What is MCP?
If you've been following AI development lately, you might have heard about something called MCP, or the Model Context Protocol. Don't worry if it sounds technical - I'll break it down in simple terms and show you what it means for the future of AI tools.
What is MCP?
Think of MCP as a "USB port for AI." Just like USB allowed us to connect any device to any computer with a standard connection, MCP lets AI assistants connect to any system, tool, or data source using a standard protocol.
Before MCP, if you wanted your AI assistant to access your Google Drive, Slack messages, or GitHub repositories, each integration had to be built from scratch. With MCP, there's now a universal way for AI tools to "plug into" these systems.
Why Does This Matter?
Imagine you're working with Claude and you want to:
- Search through your company's documentation
- Check your calendar for meetings
- Pull data from your database
- Update a Slack channel
Without MCP, these would require separate, custom integrations. With MCP, your AI assistant can connect to all these systems through a single, standardized protocol.
My MCP Server
I recently built my own MCP server for this portfolio website. You can check it out at /mcp/about. Here's what it does:
Content Management: It gives AI assistants access to all my blog posts, talks, and workshops. An AI can now search through my content, find specific articles, or get summaries of my work.
Portfolio Data: It provides information about my speaking appearances, upcoming events, and professional activities - all in a format that AI tools can easily understand and work with.
Newsletter Management: It includes tools for managing newsletter campaigns, checking subscriber statistics, and creating new content for my audience.
The cool thing is that any MCP-compatible AI tool can now access this information about my work without me having to build separate integrations for each tool.
Popular MCP Examples
The MCP ecosystem has exploded since Anthropic introduced it in late 2024. Here are some popular examples you might find useful:
Development Tools:
- Git Server - Let AI assistants read, search, and work with your Git repositories
- Filesystem Server - Give AI secure access to your local files with configurable permissions
- GitHub Server - Connect AI to your GitHub issues, pull requests, and repositories
Business & Productivity:
- Slack Server - AI can read messages, send updates, and manage Slack workflows
- Google Drive Server - Access and manage your Google Drive documents
- Atlassian Server - Work with Jira tickets and Confluence pages
Cloud & Data:
- PostgreSQL Server - Query and analyze your database directly through AI
- AWS Server - Manage AWS resources and services
- Aiven Server - Connect to various database services like PostgreSQL, Kafka, and ClickHouse
Finance & Trading:
- Alpaca Server - Trade stocks, analyze market data, and build trading strategies
The Technical Side (Simplified)
MCP works with three main components:
- Tools - Actions the AI can perform (like sending an email or querying a database)
- Resources - Data the AI can read (like files or database records)
- Prompts - Pre-built templates that help the AI use tools and resources effectively
When you connect an MCP server to an AI assistant, you're essentially giving it a new set of superpowers specific to that system or service.
What This Means for the Future
MCP is still very new, but it's growing incredibly fast.
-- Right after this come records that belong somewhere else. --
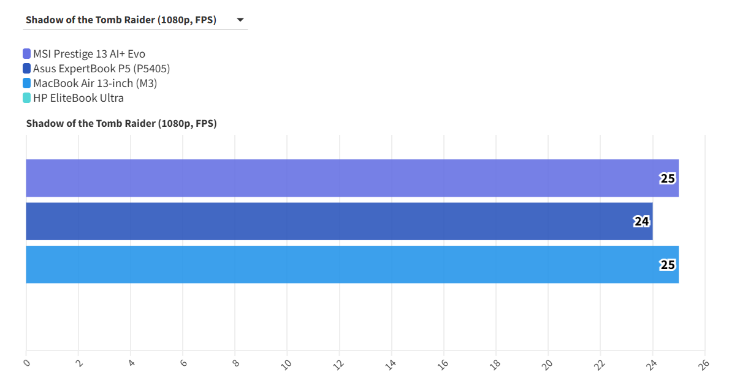
Task: Click the 12 tick on the x-axis
Action: pyautogui.click(x=339, y=364)
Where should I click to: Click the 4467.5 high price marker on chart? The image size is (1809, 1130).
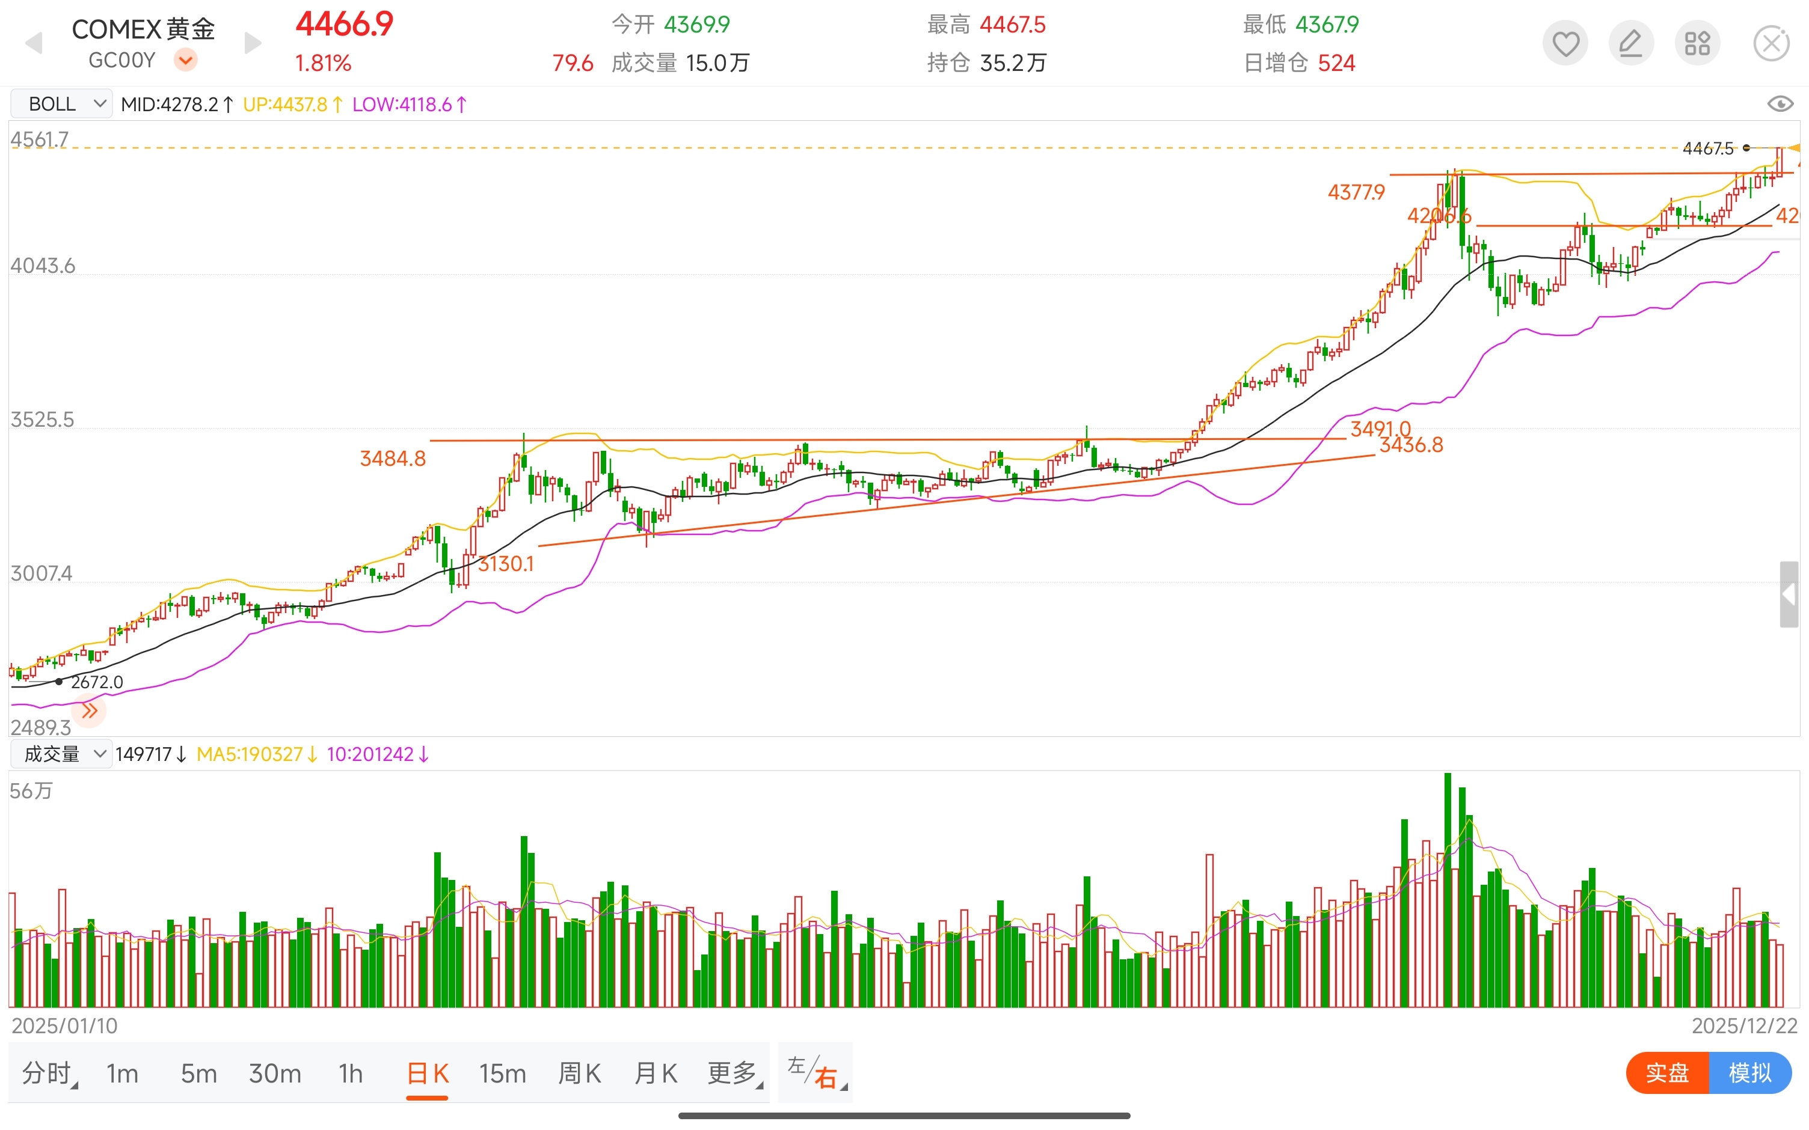[1708, 149]
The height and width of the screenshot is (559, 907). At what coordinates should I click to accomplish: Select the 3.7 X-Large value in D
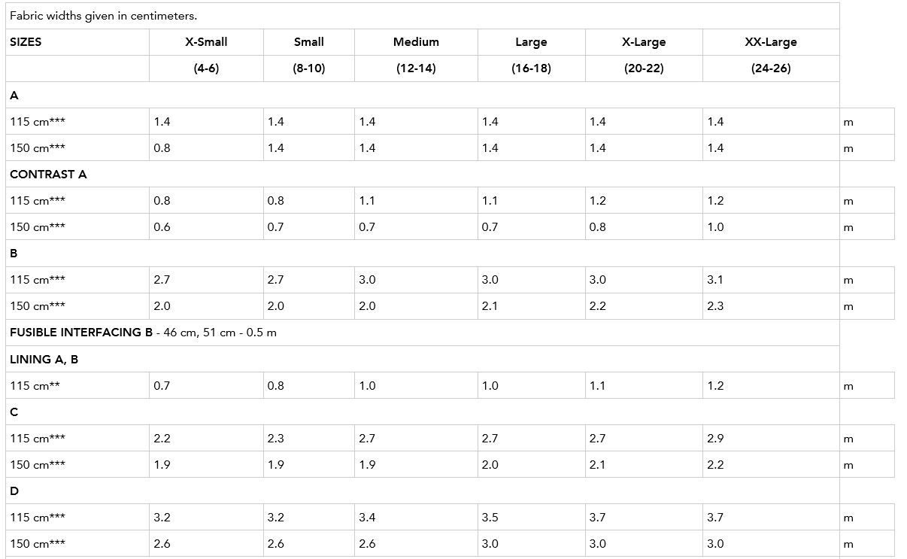(598, 518)
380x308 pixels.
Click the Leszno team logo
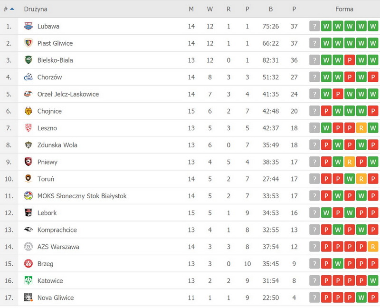click(28, 128)
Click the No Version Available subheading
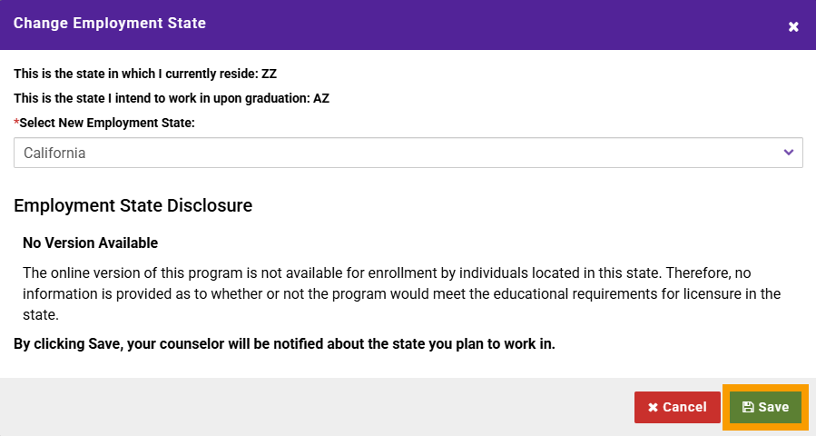Image resolution: width=816 pixels, height=436 pixels. 90,243
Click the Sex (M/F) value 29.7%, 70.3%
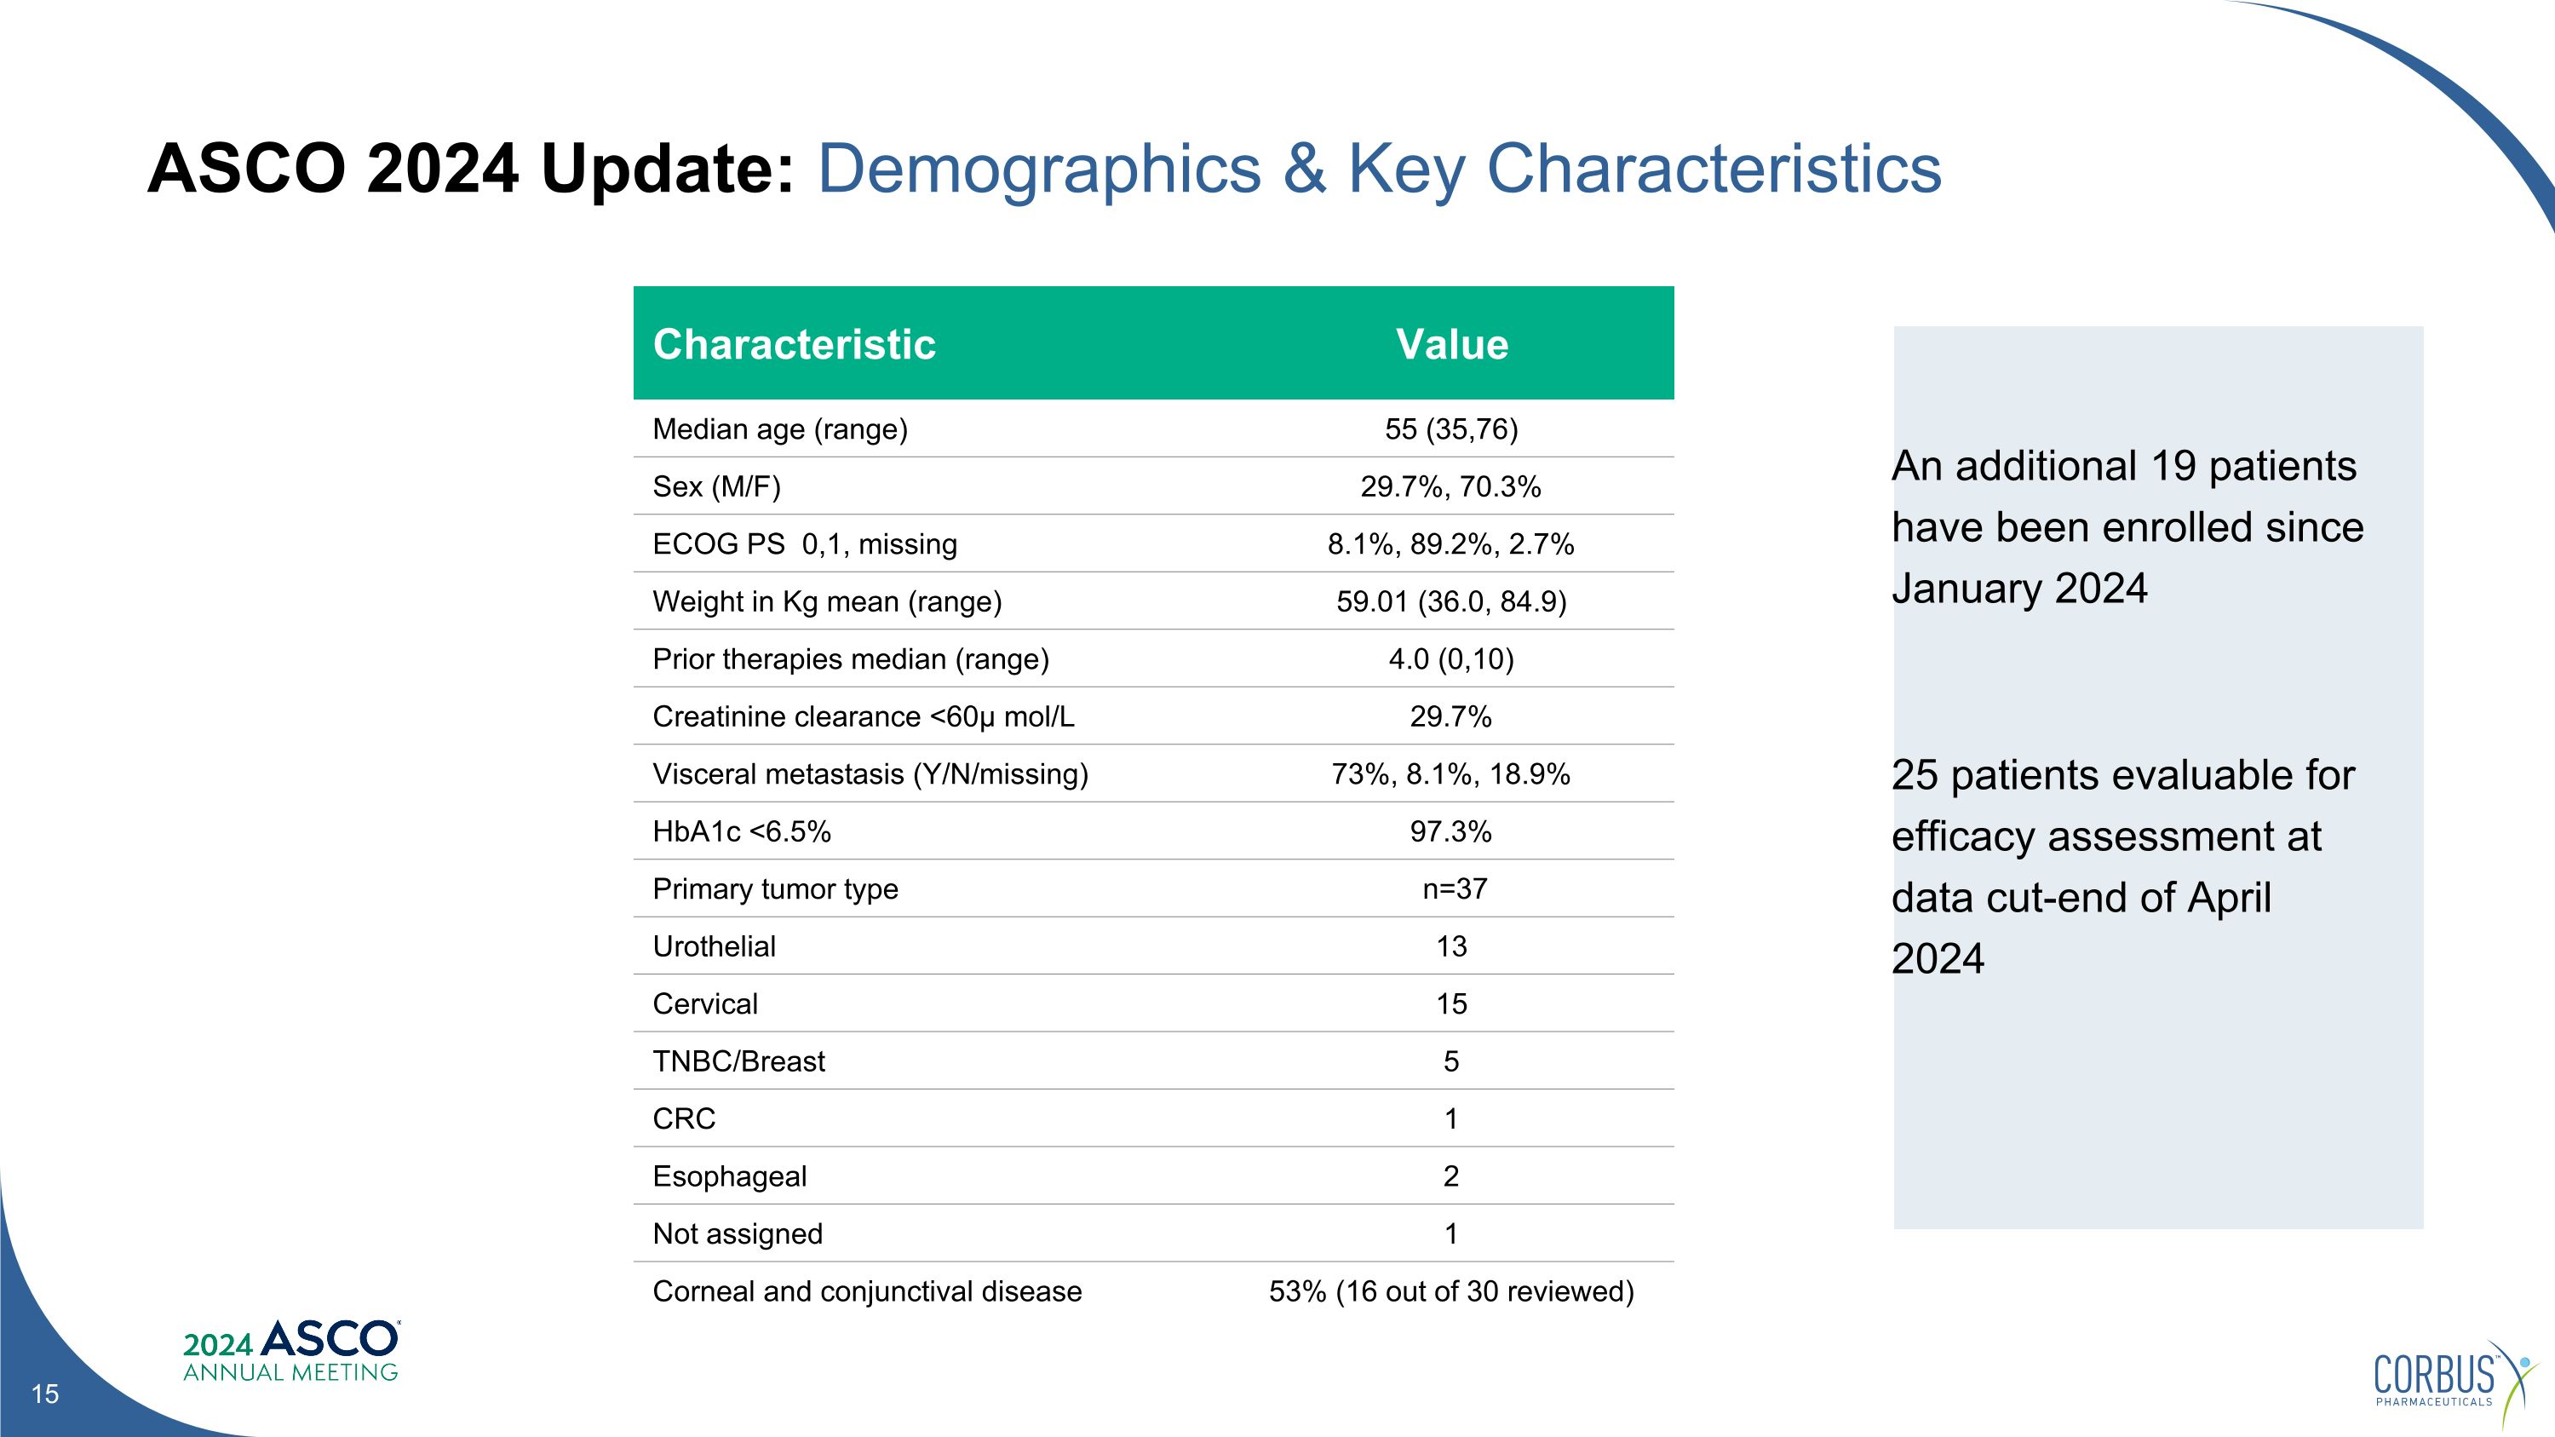Image resolution: width=2555 pixels, height=1437 pixels. pos(1450,487)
In just a few months since its release, developers have created over 1,000 MCP servers for different services and tools.
This standardization means:
- Easier integrations - Connect your AI to new tools without custom development
- Better workflows - AI assistants can work across multiple systems seamlessly
- More powerful automation - Combine different tools and data sources in sophisticated ways
Popular development tools like Cursor, Windsurf, and Codeium have already integrated MCP support, making it a one-click setup to connect AI to your development environment.
Getting Started
If you want to explore MCP, you can:
- Check out the official MCP servers repository for examples
- Try connecting an existing MCP server to Claude Desktop or another compatible AI tool
- Build your own MCP server for a service you use regularly
The protocol is designed to be developer-friendly, and there are plenty of examples to learn from.
Wrapping Up
MCP might sound complex, but it's really just about making AI assistants more useful by giving them standardized ways to connect to the tools and data you already use. As more services adopt MCP, we'll see AI assistants become much more capable and integrated into our daily workflows.
The fact that we now have a universal protocol for AI integrations is exciting - it means we're moving from isolated AI tools to AI that can work seamlessly across all our systems and data sources.